Evaluation of two-point discrimination in children: reliability, effects of passive displacement and voluntary movements.
Menier C, Forget R, Lambert J.
Dev Med Child Neurol. 1996 Jun;38(6):523-37.
"The threshold values for children are similar to those of adults" (Menier et al).
Establishing normal values of moving two-point discrimination in children and adolescents.
Hermann RP, Novak CB, Mackinnon SE.
Dev Med Child Neurol. 1996 Mar;38(3):255-61.
"Adult normal values for fingertip moving 2pd have already been established as 2 to 4 mm in the median and ulnar nerve distribution. This study has confirmed statistically that the normal values for individuals aged from four to 18 years is also 2mm to 4mm." (Hermann et al).
Based on these two studies I don't think it would be appropriate to state that 2 pt discrimination is "more powerful" in the child than the adult. I don't know of any studies that have tested children below 4 years of age.
1. Tactile sensitivity of children: effects of frequency, masking, and the non-Pacinian I psychophysical channel. Guclu and Oztek, J.
Experimental Child Psychology, 98(2), 2007, 113:130.
In this study, the tactile thresholds of children (ages 7–11 years) were measured and compared with the thresholds of young adults (ages
21–27 years). The stimuli consisted of sinusoidal bursts of mechanical displacements, which were applied to the left index fingertips of the participants by using a cylindrical probe. The study concludes that there were no significant differences between the tactile thresholds of children and those of young adults at key frequencies: 40 Hz for the Pacinian and non-Pacinian I channels and 250 Hz for the Pacinian channel. These findings contradict the hypothesis that there is gradual loss of tactile sensitivity starting from childhood to early adulthood.
The loss of sensitivity due to aging probably is more abrupt and occurs at a later age.
2. Tactile Sensitivity as a function of age. Thornbury and Mistretta, J. Gerontology, 36(1) 34-39.

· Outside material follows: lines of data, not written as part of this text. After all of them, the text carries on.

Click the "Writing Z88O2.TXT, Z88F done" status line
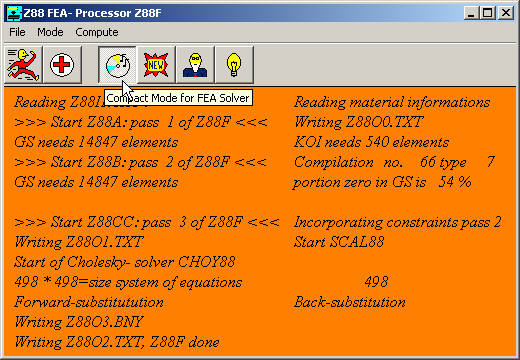The height and width of the screenshot is (360, 520). point(117,342)
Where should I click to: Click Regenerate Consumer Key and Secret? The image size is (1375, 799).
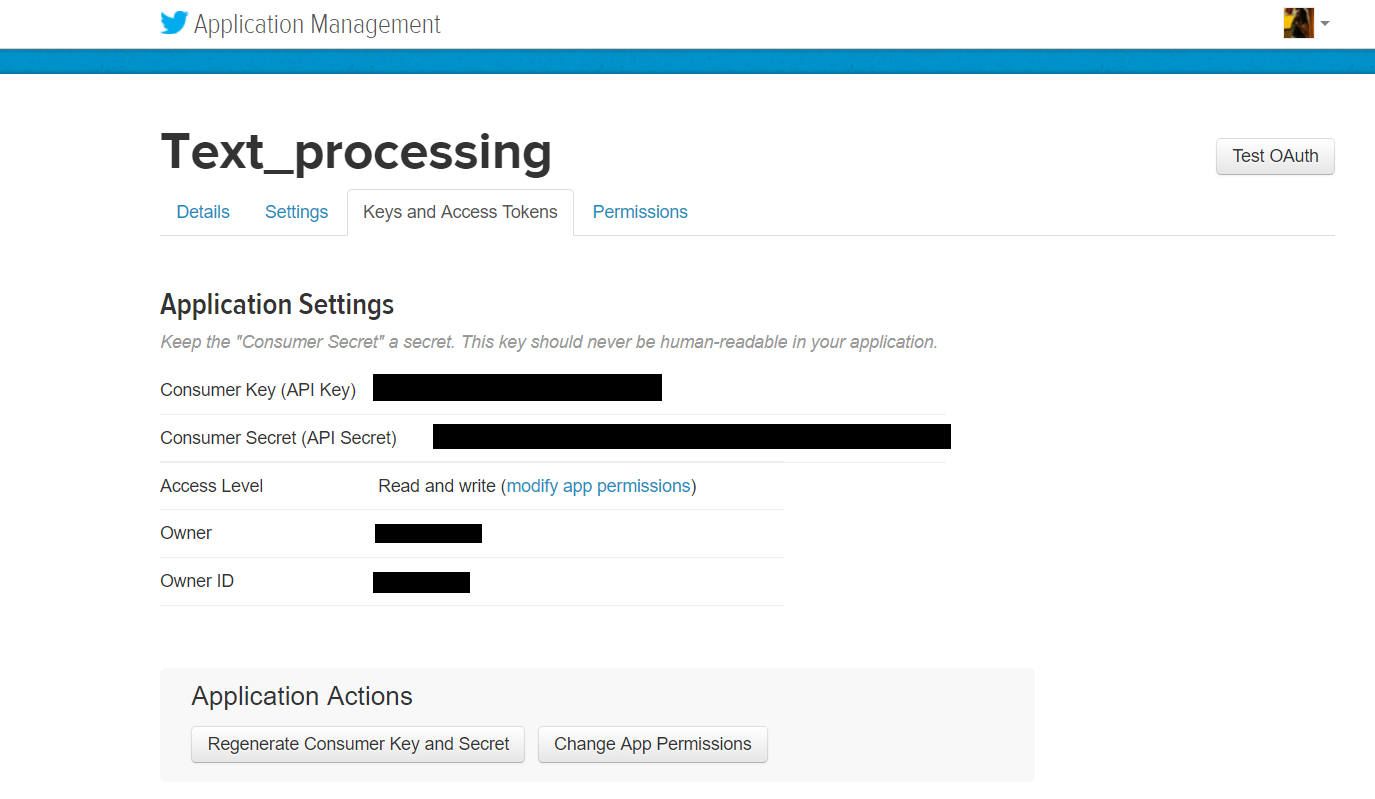coord(358,744)
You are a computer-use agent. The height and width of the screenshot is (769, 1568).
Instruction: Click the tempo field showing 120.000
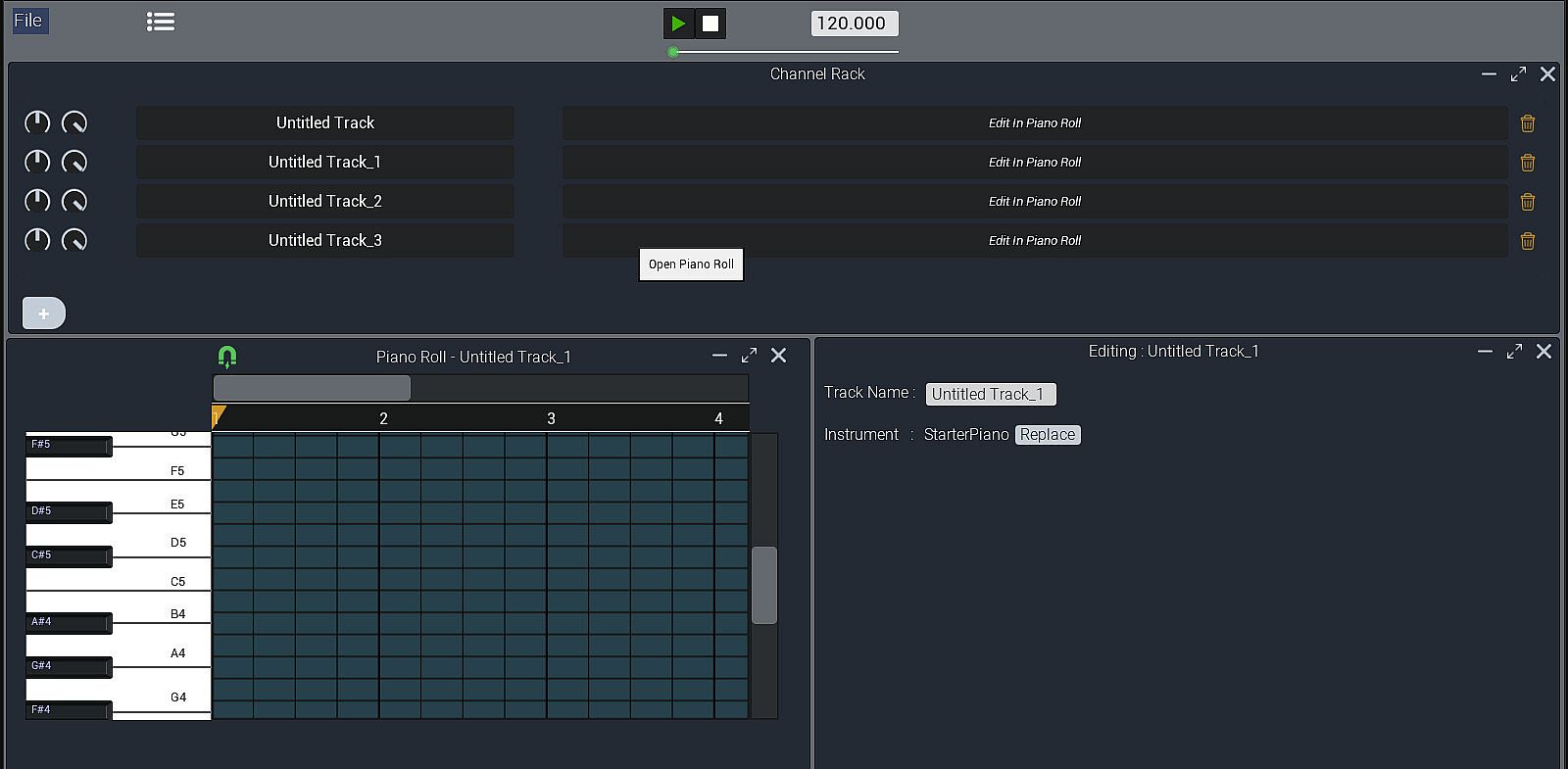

In this study, in order to learn whether tactile sensitivity is decreased in elderly adults, the authors measured touch thresholds on the pad of the index finger in individuals aged 19 to 88 years.
Semmes-Weinstein aesthesiometer filaments were used. Tactile thresholds increased significantly with age. A large proportion of elderly individuals had thresholds that were higher than the average for young adults, although older people varied widely in touch sensitivity. Neither reported illness nor medication use was significantly related to tactile threshold.
This question seems based on the accepted view that no new sensory neurons are formed after birth, and that neurons in the peripheral nervous system are lost continuously due to the ravages of aging. Thus, it would make sense that two point discrimination and other measures of tactile sensitivity and innervation density would be less in young adults than in children. However, the prevailing view is that age-related changes in peripheral sensory innervation do not occur to any significant degree until about the 6th or 7th decades, at which point tactile sensitivity declines rather precipitously. There is some evidence that age-associated sensory loss involves preferentially the loss of structural and functional integrity of the large myelinated fibers and associated receptors, perhaps due to reduction of neurotrophins in the skin and/or neurotrophin receptors on the primary sensory neurons. (Although corneal innervation density and sensitivity also decline rapidly in the sixth and seventh decades, and the cornea is innervated exclusively by unmyelinated and small myelinated fibers).
The age-associated decline in peripheral sensitivity was once thought to be due to the loss of primary sensory neurons in the spinal ganglia; however, the literature on this subject remains contradictory (e.g, Bergman and Ulfhake, 1998, Loss of Primary Sensory Neurons in the Very Old Rat... J. Comparative Neurology 396:211-222.)